Please copy every line of the listing below without changing anything.
--- start Data supplied ---
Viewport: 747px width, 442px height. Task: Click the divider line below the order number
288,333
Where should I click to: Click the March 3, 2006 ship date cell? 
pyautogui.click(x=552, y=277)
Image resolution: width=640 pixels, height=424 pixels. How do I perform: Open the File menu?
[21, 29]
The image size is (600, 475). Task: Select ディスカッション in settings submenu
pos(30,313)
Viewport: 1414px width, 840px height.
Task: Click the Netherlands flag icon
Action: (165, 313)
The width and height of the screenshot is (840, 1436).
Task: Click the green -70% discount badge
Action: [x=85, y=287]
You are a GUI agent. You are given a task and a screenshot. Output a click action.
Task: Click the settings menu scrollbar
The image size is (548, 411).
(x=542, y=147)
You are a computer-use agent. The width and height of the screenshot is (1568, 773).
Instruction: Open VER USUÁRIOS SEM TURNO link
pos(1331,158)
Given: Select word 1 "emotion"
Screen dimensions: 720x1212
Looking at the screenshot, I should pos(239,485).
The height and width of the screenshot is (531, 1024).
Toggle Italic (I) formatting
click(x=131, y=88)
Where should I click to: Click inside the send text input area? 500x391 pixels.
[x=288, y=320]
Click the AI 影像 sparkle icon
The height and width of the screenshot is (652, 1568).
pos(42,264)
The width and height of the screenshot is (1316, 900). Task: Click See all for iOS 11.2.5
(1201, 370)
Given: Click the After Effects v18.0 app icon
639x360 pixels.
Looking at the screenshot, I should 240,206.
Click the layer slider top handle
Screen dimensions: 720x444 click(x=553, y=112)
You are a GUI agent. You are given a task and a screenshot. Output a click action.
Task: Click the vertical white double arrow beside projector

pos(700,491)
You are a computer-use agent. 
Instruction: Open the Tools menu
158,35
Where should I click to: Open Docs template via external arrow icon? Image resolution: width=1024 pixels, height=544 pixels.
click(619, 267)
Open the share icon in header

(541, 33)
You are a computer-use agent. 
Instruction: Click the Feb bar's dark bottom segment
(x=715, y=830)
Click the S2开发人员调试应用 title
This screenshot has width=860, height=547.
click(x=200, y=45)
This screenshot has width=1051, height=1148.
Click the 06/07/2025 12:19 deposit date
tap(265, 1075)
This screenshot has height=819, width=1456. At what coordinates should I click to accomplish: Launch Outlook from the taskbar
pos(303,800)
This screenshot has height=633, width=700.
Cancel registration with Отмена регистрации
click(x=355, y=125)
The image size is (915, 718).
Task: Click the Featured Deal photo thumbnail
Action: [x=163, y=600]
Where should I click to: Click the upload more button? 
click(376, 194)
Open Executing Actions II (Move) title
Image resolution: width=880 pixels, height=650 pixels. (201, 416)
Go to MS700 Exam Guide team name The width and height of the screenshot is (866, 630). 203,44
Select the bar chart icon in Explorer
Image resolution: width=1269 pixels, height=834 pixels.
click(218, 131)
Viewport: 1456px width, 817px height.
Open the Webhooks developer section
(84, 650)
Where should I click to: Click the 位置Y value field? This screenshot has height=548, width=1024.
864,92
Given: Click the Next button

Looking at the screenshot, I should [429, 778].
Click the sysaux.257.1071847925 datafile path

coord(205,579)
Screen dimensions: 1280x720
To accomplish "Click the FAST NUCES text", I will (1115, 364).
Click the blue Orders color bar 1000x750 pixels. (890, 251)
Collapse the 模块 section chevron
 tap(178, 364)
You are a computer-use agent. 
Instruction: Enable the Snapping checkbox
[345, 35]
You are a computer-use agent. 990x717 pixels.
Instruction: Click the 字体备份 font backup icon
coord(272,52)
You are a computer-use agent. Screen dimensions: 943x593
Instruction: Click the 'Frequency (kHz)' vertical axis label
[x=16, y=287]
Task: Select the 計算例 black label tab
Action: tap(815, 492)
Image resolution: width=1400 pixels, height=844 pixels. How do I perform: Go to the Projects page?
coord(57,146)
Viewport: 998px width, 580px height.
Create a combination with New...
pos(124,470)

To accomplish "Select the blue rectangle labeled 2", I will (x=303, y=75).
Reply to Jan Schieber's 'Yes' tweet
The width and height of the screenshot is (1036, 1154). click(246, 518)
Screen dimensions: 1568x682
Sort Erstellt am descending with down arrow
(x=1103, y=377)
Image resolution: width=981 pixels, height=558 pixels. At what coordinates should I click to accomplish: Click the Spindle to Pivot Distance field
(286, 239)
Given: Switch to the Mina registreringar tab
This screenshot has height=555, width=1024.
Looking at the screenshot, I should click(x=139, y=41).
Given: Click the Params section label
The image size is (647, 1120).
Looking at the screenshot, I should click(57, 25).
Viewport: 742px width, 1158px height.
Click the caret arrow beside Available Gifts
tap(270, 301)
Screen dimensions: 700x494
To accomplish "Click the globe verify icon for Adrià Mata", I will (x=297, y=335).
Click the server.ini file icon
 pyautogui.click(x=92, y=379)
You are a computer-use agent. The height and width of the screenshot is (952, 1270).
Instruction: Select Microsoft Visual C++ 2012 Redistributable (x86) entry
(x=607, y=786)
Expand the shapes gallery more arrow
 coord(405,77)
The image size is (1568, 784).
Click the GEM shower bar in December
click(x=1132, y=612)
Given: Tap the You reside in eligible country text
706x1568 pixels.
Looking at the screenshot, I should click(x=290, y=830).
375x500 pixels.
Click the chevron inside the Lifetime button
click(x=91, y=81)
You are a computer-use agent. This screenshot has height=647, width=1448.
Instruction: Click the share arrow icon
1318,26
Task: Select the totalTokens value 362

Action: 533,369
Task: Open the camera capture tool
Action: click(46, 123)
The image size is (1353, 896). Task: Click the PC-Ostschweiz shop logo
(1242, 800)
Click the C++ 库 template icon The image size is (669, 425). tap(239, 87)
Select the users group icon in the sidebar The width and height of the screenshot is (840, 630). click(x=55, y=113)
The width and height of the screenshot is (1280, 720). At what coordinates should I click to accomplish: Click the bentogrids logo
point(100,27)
--- end Data supplied ---
■ **Correct response**:
Viewport: 747px width, 442px height. Task: Click the divider line below the order number
288,333
Where should I click to: Click the March 3, 2006 ship date cell? 
pyautogui.click(x=552, y=277)
Image resolution: width=640 pixels, height=424 pixels. How do I perform: Open the File menu?
[21, 29]
The image size is (600, 475). Task: Select ディスカッション in settings submenu
pos(30,313)
Viewport: 1414px width, 840px height.
Task: Click the Netherlands flag icon
Action: (165, 313)
The width and height of the screenshot is (840, 1436).
Task: Click the green -70% discount badge
Action: [x=85, y=287]
You are a GUI agent. You are given a task and a screenshot. Output a click action.
Task: Click the settings menu scrollbar
The image size is (548, 411).
(x=542, y=147)
You are a computer-use agent. The width and height of the screenshot is (1568, 773).
Instruction: Open VER USUÁRIOS SEM TURNO link
pos(1331,158)
Given: Select word 1 "emotion"
Screen dimensions: 720x1212
Looking at the screenshot, I should pos(239,485).
The height and width of the screenshot is (531, 1024).
Toggle Italic (I) formatting
click(x=131, y=88)
Where should I click to: Click inside the send text input area? 500x391 pixels.
[x=288, y=320]
Click the AI 影像 sparkle icon
The height and width of the screenshot is (652, 1568).
pos(42,264)
The width and height of the screenshot is (1316, 900). Task: Click See all for iOS 11.2.5
(1201, 370)
Given: Click the After Effects v18.0 app icon
639x360 pixels.
Looking at the screenshot, I should 240,206.
Click the layer slider top handle
Screen dimensions: 720x444 click(x=553, y=112)
You are a GUI agent. You are given a task and a screenshot. Output a click action.
Task: Click the vertical white double arrow beside projector

pos(700,491)
You are a computer-use agent. 
Instruction: Open the Tools menu
158,35
Where should I click to: Open Docs template via external arrow icon? Image resolution: width=1024 pixels, height=544 pixels.
click(619, 267)
Open the share icon in header

(541, 33)
You are a computer-use agent. 
Instruction: Click the Feb bar's dark bottom segment
(x=715, y=830)
Click the S2开发人员调试应用 title
This screenshot has width=860, height=547.
click(x=200, y=45)
This screenshot has width=1051, height=1148.
Click the 06/07/2025 12:19 deposit date
tap(265, 1075)
This screenshot has height=819, width=1456. At what coordinates should I click to accomplish: Launch Outlook from the taskbar
pos(303,800)
This screenshot has height=633, width=700.
Cancel registration with Отмена регистрации
click(x=355, y=125)
The image size is (915, 718).
Task: Click the Featured Deal photo thumbnail
Action: [x=163, y=600]
Where should I click to: Click the upload more button? 
click(376, 194)
Open Executing Actions II (Move) title
Image resolution: width=880 pixels, height=650 pixels. (201, 416)
Go to MS700 Exam Guide team name The width and height of the screenshot is (866, 630). 203,44
Select the bar chart icon in Explorer
Image resolution: width=1269 pixels, height=834 pixels.
click(218, 131)
Viewport: 1456px width, 817px height.
Open the Webhooks developer section
(84, 650)
Where should I click to: Click the 位置Y value field? This screenshot has height=548, width=1024.
864,92
Given: Click the Next button

Looking at the screenshot, I should [429, 778].
Click the sysaux.257.1071847925 datafile path

coord(205,579)
Screen dimensions: 1280x720
To accomplish "Click the FAST NUCES text", I will (1115, 364).
Click the blue Orders color bar 1000x750 pixels. (890, 251)
Collapse the 模块 section chevron
 tap(178, 364)
You are a computer-use agent. 
Instruction: Enable the Snapping checkbox
[345, 35]
You are a computer-use agent. 990x717 pixels.
Instruction: Click the 字体备份 font backup icon
coord(272,52)
You are a computer-use agent. Screen dimensions: 943x593
Instruction: Click the 'Frequency (kHz)' vertical axis label
[x=16, y=287]
Task: Select the 計算例 black label tab
Action: tap(815, 492)
Image resolution: width=1400 pixels, height=844 pixels. How do I perform: Go to the Projects page?
coord(57,146)
Viewport: 998px width, 580px height.
Create a combination with New...
pos(124,470)

To accomplish "Select the blue rectangle labeled 2", I will (x=303, y=75).
Reply to Jan Schieber's 'Yes' tweet
The width and height of the screenshot is (1036, 1154). click(246, 518)
Screen dimensions: 1568x682
Sort Erstellt am descending with down arrow
(x=1103, y=377)
Image resolution: width=981 pixels, height=558 pixels. At what coordinates should I click to accomplish: Click the Spindle to Pivot Distance field
(286, 239)
Given: Switch to the Mina registreringar tab
This screenshot has height=555, width=1024.
Looking at the screenshot, I should click(x=139, y=41).
Given: Click the Params section label
The image size is (647, 1120).
Looking at the screenshot, I should click(57, 25).
Viewport: 742px width, 1158px height.
Click the caret arrow beside Available Gifts
tap(270, 301)
Screen dimensions: 700x494
To accomplish "Click the globe verify icon for Adrià Mata", I will (x=297, y=335).
Click the server.ini file icon
 pyautogui.click(x=92, y=379)
You are a computer-use agent. The height and width of the screenshot is (952, 1270).
Instruction: Select Microsoft Visual C++ 2012 Redistributable (x86) entry
(x=607, y=786)
Expand the shapes gallery more arrow
 coord(405,77)
The image size is (1568, 784).
Click the GEM shower bar in December
click(x=1132, y=612)
Given: Tap the You reside in eligible country text
706x1568 pixels.
Looking at the screenshot, I should click(x=290, y=830).
375x500 pixels.
Click the chevron inside the Lifetime button
click(x=91, y=81)
You are a computer-use agent. This screenshot has height=647, width=1448.
Instruction: Click the share arrow icon
1318,26
Task: Select the totalTokens value 362

Action: 533,369
Task: Open the camera capture tool
Action: click(46, 123)
The image size is (1353, 896). Task: Click the PC-Ostschweiz shop logo
(1242, 800)
Click the C++ 库 template icon The image size is (669, 425). tap(239, 87)
Select the users group icon in the sidebar The width and height of the screenshot is (840, 630). click(x=55, y=113)
The width and height of the screenshot is (1280, 720). At what coordinates should I click to accomplish: Click the bentogrids logo
point(100,27)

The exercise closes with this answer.